In the beginning of this discussion, I promised that we would resurrect this Blog and continue to provide valuable information; not only for this current crisis but for the care and transport of the critically ill in general. I can assure you that this is not the only post that you can look forward to in the coming weeks and months. Having said that, I think that it is important to provide at least somewhere to get you started in learning more about this disease (if you haven’t started looking around already) and how from a consensus standpoint, we should be treating it.

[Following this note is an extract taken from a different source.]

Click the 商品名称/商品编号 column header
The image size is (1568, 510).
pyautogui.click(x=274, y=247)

The Surviving Sepsis Campaign (SSC) has released Guidelines on the Management of Critically Ill Adults with Coronavirus Disease 2019 (COVID-19). As this disease seems to create what is referred to as a “cytokine storm” in the critically ill, this seems to be a good place to start in learning about the management fundamentals. If you have done any previous research on this topic, you will soon understand how the pathophysiology of SARS-CoV-2 and the management principles disseminated by the SCCM and European Consensus are in alignment.

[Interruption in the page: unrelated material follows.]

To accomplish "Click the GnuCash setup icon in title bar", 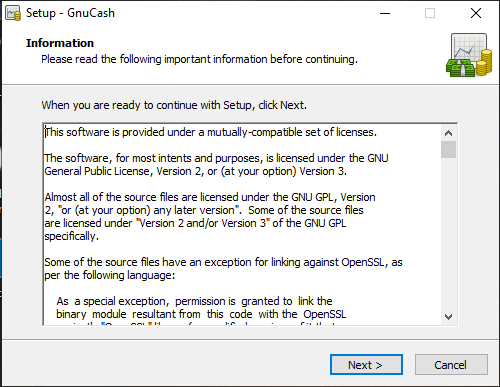I will 13,13.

This infographic, along with all of the supporting information can be viewed on the European Society of Intensive Care Medicine Blog. From an Instructional Design perspective, infographics provide the best “bang for the buck” in getting your staff a lot of information in a small amount of real estate in rapid-fire fashion (something my busy group appreciates). It is very well put together and has certainly assisted me with inspiration in how to disseminate information to my group.

I would be remiss if I did not acknowledge the excellent work that healthcare providers in my own neck of the woods were doing in order to share valuable information to the rest of the healthcare community. The Michigan Critical Care Collaborative Network (MCCN) has been developed as a statewide effort to connect healthcare professionals managing COVID-19 patients in the State of Michigan. In preparation for the ensuing surge in critically ill COVID-19 patients, tertiary facilities have gathered and collected their “best practices” in order to share what they have, and continue to learn. The website exists in order to “collect, curate, and distribute best practices from across the state of Michigan and externally to facilitate care for large numbers of COVID patients.”

Finally, I would like to dedicate this post to one of my strongest mentors, colleague and good friend Kris Nelson. Kris is enjoying his well-deserved retirement after 35 years as a Survival Flight Nurse. He has touched the lives and clinical practice of all of Survival Flight and his presence is missed more than he will ever know. Kris was the inspiration and one of the primary authors of this blog space and taught me that no one will hear you if you are too afraid to say anything.

One thought on “Transporting a Pandemic

  1. As Paul said at the beginning….those are his thoughts not mine…I am flattered and undeserving of such praise. Paul brought to fruition this blog. Every architect needs a builder and Paul is a master at making ideas happen. You have my admiration.